Please output the section of the listing below that opens with the line containing "Smart Home (364, 1558)" and closes with the line containing "На Полтавщині зафіксували", exactly and with nothing else.
+ + + + +
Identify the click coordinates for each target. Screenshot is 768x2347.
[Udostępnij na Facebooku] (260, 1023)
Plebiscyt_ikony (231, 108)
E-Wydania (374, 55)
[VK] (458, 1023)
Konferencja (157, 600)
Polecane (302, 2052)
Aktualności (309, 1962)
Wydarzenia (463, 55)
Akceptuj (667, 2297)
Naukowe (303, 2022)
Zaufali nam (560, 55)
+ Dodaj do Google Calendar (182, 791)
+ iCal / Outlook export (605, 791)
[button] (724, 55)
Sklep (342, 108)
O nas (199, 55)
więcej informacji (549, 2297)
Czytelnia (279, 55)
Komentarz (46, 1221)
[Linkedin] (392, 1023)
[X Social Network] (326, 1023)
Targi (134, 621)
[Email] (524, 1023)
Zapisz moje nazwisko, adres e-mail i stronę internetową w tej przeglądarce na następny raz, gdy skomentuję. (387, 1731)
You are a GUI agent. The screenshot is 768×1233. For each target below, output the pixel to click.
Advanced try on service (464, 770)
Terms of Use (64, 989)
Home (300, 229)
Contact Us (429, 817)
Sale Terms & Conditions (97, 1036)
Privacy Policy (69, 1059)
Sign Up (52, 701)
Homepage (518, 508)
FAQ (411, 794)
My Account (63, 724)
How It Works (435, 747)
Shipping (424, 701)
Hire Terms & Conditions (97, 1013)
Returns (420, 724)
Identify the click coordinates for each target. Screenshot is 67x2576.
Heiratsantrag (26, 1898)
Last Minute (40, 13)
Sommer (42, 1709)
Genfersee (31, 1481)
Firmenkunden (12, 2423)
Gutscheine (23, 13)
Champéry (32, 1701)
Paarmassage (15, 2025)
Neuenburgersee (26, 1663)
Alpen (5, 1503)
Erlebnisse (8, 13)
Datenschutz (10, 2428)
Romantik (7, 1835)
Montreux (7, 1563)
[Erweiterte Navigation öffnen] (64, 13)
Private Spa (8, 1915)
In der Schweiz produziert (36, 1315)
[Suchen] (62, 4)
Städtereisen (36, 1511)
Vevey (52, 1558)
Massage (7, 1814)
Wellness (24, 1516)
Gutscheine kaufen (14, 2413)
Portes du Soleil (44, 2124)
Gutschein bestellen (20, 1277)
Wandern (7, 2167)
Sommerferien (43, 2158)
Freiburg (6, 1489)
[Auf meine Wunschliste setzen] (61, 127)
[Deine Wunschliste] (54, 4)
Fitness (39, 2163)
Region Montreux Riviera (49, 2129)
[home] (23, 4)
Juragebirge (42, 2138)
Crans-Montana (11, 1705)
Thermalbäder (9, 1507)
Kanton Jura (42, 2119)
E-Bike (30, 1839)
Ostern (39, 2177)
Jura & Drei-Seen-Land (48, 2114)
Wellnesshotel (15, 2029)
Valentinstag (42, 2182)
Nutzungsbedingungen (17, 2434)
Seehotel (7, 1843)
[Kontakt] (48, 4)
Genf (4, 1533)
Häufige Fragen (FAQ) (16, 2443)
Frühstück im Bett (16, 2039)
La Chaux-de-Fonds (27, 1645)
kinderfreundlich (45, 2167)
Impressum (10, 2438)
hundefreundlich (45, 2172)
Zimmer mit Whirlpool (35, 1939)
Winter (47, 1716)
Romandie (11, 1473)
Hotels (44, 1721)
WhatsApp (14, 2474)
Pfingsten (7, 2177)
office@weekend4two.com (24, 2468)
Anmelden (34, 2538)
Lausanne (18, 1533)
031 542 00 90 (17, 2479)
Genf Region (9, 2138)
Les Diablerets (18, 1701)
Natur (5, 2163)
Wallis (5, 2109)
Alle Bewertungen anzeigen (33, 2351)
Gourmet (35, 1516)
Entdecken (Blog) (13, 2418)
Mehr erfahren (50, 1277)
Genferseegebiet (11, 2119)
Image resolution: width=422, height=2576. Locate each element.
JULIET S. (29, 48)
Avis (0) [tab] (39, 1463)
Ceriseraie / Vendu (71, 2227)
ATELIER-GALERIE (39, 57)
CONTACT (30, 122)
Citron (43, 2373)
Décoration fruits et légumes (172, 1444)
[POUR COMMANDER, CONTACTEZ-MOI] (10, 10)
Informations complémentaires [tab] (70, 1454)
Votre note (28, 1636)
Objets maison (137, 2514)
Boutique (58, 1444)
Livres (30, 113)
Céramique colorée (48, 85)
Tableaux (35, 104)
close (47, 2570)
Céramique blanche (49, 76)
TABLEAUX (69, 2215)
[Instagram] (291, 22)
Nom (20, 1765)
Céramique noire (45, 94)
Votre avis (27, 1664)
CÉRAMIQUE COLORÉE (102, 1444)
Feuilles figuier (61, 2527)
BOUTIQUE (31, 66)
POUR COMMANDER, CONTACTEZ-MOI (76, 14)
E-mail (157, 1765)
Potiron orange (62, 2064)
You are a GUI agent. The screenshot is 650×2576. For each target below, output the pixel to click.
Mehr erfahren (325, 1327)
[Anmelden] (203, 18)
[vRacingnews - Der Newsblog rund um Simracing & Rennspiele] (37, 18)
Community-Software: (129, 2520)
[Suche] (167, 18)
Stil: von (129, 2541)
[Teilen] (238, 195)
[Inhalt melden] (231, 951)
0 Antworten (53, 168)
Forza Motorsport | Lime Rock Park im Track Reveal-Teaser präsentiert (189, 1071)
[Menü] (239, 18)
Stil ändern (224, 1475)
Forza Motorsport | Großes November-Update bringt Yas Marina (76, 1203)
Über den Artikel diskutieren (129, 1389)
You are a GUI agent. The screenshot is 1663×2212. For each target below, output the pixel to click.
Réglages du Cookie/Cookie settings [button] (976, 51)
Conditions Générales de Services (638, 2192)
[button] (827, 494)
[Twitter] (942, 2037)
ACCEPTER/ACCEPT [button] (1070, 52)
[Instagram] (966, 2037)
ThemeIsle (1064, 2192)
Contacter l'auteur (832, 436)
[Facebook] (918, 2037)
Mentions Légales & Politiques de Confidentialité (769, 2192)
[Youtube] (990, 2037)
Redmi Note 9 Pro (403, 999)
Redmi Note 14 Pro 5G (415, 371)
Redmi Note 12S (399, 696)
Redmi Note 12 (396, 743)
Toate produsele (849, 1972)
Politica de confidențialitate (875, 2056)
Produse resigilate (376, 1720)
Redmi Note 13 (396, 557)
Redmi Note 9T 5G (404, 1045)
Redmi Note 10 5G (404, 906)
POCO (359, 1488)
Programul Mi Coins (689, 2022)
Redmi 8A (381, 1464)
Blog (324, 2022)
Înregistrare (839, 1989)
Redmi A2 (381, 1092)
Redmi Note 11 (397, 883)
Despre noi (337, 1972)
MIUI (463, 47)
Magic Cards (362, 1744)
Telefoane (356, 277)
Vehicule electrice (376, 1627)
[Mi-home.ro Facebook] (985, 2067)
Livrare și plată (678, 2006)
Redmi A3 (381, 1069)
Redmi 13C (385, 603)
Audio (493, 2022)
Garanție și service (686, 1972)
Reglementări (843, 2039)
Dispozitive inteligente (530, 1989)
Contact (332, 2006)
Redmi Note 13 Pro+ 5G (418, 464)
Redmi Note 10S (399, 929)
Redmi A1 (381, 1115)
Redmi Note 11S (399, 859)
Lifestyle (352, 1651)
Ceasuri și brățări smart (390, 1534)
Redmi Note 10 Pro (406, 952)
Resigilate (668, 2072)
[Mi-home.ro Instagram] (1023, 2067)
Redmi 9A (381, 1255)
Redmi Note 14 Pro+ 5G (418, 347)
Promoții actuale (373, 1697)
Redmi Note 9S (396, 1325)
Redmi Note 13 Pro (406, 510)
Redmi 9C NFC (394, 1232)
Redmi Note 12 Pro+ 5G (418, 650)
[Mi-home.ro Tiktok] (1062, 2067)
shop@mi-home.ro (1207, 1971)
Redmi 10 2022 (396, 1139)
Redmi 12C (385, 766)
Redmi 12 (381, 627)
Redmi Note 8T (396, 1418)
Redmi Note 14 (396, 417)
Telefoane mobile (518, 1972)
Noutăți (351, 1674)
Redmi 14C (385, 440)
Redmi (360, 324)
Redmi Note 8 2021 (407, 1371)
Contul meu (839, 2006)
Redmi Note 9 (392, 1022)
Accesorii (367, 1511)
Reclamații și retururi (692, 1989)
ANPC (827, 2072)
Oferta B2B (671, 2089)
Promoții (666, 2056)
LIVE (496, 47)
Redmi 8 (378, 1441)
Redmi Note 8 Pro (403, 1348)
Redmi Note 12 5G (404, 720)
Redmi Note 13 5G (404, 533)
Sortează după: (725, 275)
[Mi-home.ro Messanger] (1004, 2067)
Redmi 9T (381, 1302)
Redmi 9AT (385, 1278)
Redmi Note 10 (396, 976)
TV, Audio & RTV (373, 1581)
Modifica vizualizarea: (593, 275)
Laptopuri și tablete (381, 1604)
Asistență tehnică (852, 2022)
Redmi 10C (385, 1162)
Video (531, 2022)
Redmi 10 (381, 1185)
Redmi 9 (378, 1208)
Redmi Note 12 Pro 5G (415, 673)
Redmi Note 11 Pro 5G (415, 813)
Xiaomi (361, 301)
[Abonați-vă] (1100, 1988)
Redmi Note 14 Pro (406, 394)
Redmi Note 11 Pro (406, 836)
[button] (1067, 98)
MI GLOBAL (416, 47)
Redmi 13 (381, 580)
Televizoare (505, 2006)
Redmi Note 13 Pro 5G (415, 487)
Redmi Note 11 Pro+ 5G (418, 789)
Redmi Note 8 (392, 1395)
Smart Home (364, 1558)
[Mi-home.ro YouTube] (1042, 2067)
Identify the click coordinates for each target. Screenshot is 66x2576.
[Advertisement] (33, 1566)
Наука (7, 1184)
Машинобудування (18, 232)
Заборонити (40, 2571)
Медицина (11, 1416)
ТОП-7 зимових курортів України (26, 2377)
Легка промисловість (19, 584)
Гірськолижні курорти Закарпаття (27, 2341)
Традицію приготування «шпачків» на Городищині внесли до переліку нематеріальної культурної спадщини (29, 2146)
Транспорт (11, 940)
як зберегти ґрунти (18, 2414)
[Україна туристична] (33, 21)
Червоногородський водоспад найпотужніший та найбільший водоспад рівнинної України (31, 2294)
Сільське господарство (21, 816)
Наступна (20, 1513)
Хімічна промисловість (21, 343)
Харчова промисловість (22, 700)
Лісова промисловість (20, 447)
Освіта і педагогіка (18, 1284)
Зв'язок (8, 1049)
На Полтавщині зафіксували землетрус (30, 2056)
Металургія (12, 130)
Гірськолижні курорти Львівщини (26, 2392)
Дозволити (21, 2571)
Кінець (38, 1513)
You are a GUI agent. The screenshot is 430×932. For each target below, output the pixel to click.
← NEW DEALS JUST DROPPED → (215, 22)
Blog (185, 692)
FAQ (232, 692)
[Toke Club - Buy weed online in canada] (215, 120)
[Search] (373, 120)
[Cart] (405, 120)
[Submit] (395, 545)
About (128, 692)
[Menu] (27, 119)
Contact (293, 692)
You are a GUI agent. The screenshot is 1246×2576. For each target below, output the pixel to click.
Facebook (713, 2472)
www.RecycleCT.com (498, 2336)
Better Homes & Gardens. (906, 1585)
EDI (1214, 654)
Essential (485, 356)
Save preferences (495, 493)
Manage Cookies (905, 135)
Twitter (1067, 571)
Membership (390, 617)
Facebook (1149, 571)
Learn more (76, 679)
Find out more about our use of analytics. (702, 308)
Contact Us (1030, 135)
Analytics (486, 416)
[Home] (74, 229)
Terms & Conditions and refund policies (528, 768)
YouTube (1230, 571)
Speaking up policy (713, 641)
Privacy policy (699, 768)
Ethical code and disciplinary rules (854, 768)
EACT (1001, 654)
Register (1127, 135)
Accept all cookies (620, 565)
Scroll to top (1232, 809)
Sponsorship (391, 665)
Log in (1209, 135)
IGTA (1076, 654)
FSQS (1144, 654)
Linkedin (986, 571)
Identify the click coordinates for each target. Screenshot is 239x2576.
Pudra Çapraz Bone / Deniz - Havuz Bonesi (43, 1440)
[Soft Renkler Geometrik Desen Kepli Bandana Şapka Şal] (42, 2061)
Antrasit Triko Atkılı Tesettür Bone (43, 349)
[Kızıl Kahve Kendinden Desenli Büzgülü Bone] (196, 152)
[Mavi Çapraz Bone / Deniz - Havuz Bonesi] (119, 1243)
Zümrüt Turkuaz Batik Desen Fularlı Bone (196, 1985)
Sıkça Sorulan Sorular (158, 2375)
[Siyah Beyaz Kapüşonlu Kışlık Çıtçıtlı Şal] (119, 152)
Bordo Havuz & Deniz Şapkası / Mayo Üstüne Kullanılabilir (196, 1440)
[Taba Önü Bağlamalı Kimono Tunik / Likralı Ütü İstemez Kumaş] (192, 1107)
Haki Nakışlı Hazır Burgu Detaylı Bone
+ + + + +
The answer:
Smart Home (364, 1558)
[Mi-home.ro YouTube] (1042, 2067)
Identify the click coordinates for each target. Screenshot is 66x2576.
[Advertisement] (33, 1566)
Наука (7, 1184)
Машинобудування (18, 232)
Заборонити (40, 2571)
Медицина (11, 1416)
ТОП-7 зимових курортів України (26, 2377)
Легка промисловість (19, 584)
Гірськолижні курорти Закарпаття (27, 2341)
Традицію приготування «шпачків» на Городищині внесли до переліку нематеріальної культурної спадщини (29, 2146)
Транспорт (11, 940)
як зберегти ґрунти (18, 2414)
[Україна туристична] (33, 21)
Червоногородський водоспад найпотужніший та найбільший водоспад рівнинної України (31, 2294)
Сільське господарство (21, 816)
Наступна (20, 1513)
Хімічна промисловість (21, 343)
Харчова промисловість (22, 700)
Лісова промисловість (20, 447)
Освіта і педагогіка (18, 1284)
Зв'язок (8, 1049)
На Полтавщині зафіксували землетрус (30, 2056)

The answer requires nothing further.